Hi, thanks for this excellent article in a subject that is way overlooked in computer science, at least to me. I would add two points to the discussion:
1. I always saw naming as conflicting in code writing because coders are usually focused on very specific problems that require mathematical, local thinking (what I learned in psychology as the one processed on the "left side" of the brain) versus the "bird's eye view" and general abstracting ability to tell one thing from another (this one from the "right side" of the brain). This would be a possible explanation beyond "sheer laziness" for why there are usually so many names on normal codebases that are not useful: it is harder (it would still be laziness though). Some developers may even be harsher impacted by this "difficulty" and be drawn to think that caring too much about naming is caring too much of a "human science-y" thing, undeserved of their mathematically-driven brain that would be better used by optimising microseconds of an operation.
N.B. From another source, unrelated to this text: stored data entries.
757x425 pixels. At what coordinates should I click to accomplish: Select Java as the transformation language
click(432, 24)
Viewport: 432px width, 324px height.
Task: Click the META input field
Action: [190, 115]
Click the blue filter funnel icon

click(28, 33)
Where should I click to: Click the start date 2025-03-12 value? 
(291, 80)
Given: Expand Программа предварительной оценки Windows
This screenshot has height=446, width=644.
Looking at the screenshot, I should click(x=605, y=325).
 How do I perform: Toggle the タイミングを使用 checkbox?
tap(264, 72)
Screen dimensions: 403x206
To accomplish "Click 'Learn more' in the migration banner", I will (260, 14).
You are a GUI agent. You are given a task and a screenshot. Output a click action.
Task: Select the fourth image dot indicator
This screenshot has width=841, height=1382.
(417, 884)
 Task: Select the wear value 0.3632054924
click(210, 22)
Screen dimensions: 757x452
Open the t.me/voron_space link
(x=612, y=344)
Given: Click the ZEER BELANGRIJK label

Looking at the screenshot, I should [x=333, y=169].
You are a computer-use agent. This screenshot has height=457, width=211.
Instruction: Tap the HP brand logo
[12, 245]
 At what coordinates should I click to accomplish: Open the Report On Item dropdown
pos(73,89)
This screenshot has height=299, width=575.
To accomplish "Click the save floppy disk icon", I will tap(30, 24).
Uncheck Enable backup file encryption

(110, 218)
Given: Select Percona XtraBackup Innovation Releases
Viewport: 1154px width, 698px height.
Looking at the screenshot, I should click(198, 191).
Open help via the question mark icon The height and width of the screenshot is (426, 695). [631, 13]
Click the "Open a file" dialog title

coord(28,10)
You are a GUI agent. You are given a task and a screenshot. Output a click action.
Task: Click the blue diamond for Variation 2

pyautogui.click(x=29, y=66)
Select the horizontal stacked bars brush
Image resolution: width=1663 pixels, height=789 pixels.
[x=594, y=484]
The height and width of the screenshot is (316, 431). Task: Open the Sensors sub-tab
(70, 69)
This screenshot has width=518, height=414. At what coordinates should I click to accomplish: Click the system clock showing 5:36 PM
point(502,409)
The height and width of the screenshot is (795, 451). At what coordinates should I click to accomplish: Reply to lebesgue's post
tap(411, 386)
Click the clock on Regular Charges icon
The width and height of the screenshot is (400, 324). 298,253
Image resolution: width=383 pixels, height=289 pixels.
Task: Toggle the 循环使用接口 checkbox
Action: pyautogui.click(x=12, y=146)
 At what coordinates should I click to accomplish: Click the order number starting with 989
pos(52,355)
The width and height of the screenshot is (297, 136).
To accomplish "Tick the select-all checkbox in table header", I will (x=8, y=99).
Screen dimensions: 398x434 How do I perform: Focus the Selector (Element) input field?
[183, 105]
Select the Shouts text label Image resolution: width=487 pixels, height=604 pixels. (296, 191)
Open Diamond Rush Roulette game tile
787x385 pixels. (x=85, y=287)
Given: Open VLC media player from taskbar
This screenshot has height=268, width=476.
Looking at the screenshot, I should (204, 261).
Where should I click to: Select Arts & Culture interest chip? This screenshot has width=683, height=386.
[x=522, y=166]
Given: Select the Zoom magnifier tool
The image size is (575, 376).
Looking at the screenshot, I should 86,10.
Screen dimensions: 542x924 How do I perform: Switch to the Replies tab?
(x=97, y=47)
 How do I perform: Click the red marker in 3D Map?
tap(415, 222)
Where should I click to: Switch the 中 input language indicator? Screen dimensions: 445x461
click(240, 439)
2. Language (mainly English as all codebases I've ever dealt with always at least attempted at doing everything in English): How much of naming conventions are uneven or crossed by lack of knowledge in English itself? I observed in my decades of programming that sometimes a coder (especially a native speaker of English) uses very specific words like Uncle Bob's "Marshaller", which has a rich and specific meaning but many people with less knowledge of English will just think of it as a snob version of something generic, like "controller" (thus losing information on the name), and on their turn, they will use the most generic names you can think of ("data", "type", "processing") just because they cannot explain with this degree of richness (and shortly) what the structure is or does. I work in Germany and, although in all companies I've worked here everybody used English to communicate and code, many coders I've met always spoke a mid-level "Business English" that may not include the ability to write or understand things like "Marshaller".